Tuesday, March 21

Like a Cat

We should be careful to get out of an experience only the wisdom that is in it--and stop there; lest we be like the cat that sits down on a hot stove lid. She will never sit down on a hot stove lid again--and that is well; but also she will never sit down on a cold one anymore.
Mark Twain, Pudd'nhead Wilson's New Calendar


Fred Kaplan in Slate: "If Only … The lessons of our Iraqi bungles."

My wife likes to watch CBS Sunday Morning. or The Geezer News, as I've been known to sneer if I'm sitting on the couch with her reading the Sundays, as I was this week. She's interested only in the Arts features they usually run, so she'd actually flipped the channel just as their Third Anniversary coverage began, and for once I had to ask her to change it back and turn up the volume.

They had dueling three-minute essays on Our Little Mideast Adventure: John Murtha vs, inexplicably, Bill "Handles" Bennett, a man who not only has lost his standing in the area of expertise he chose for himself, but ranks at least a battery commander in the Chickenhawk Brigade. How they wound up with Bennett is anyone's guess.

◆ Source data
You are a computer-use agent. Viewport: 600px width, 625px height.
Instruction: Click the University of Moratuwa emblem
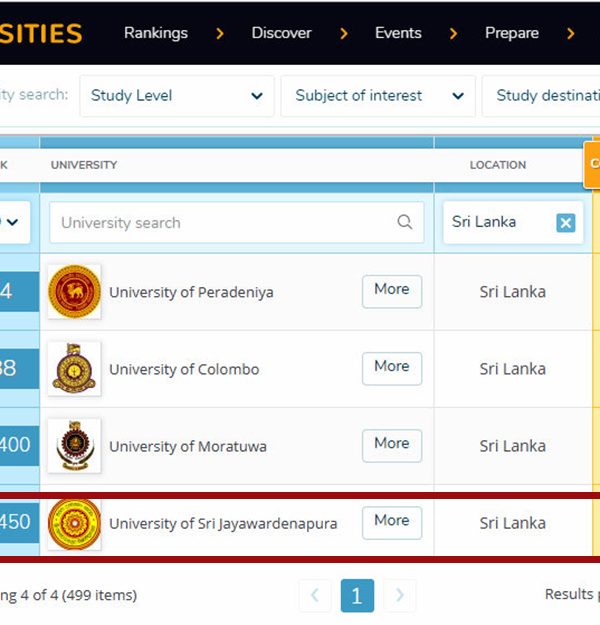pos(74,446)
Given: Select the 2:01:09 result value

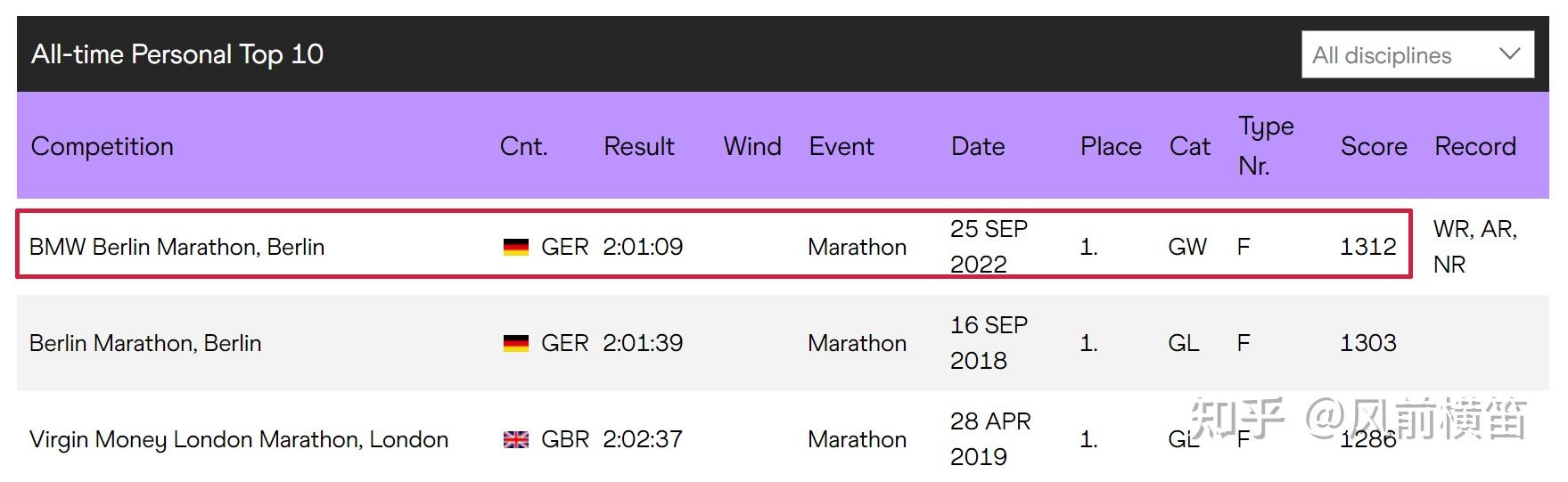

◆ Goal of the exercise
Continue the blog entry about the CBS Sunday Morning Iraq anniversary essays, starting right after the sentence "How they wound up with Bennett is anyone's guess."

◆ Final result
I admire Murtha for his stand, and for standing up to the sliming he must have known was coming from pipsqueaks unfit to mention his name, but he's not much of a speaker, and he's never really made his case forcibly (there are, I think, two reasons for that; commissioned officers don't rock the boat while higher-ups are standing in the bow, and the real risks we face from a military which will be fractured for many years to come are probably too great to speak aloud, at least from one of Congress' leading military figures). But Bennett! If CBS' intention on booking him was to provide three minutes of disjointed sloganeering, they got what they paid for.

That's by way of explanation for my ignoring the first of Slate's twin anniversay pieces, Christopher Hitchens on "Why (again) We (again) Were Right (again) To Invade (again)". Hitchens is now reduced to citing Stephen Hayes and vowing we'll all change our tune after those key documents are translated. If you didn't know he surveys the world from a Park Avenue condo you'd be tempted to toss the man a couple of quarters.

Instead, it's Fred Kaplan and the conventional view of the unreality that is the reality of Iraq, the litany of Bush administration blunders: the failure to understand Iraqi society, the failure to deploy enough troops, the failure to stop the looting, disbanding the Iraqi army. Though Kaplan leads off by posing the question, "Were the fiascos inevitable—built-in products of the nature of the war itself—or could they have been avoided, or at least might their impact have been minimized, if President Bush and his top advisers had made smarter decisions?" he immediately settles in to the comfortable list of "bungles" without another glace back. So once again we're cats with burned asses: there were people of standing who warned against this or that mistake, O, had we but listened!

That list is, sadly, real enough, as we all know. But focusing on it begs the question: are those simple errors in judgment, or are they part of a larger cluster of ineptitude, incompetence, and criminally negligent homicide? And events have already answered that one.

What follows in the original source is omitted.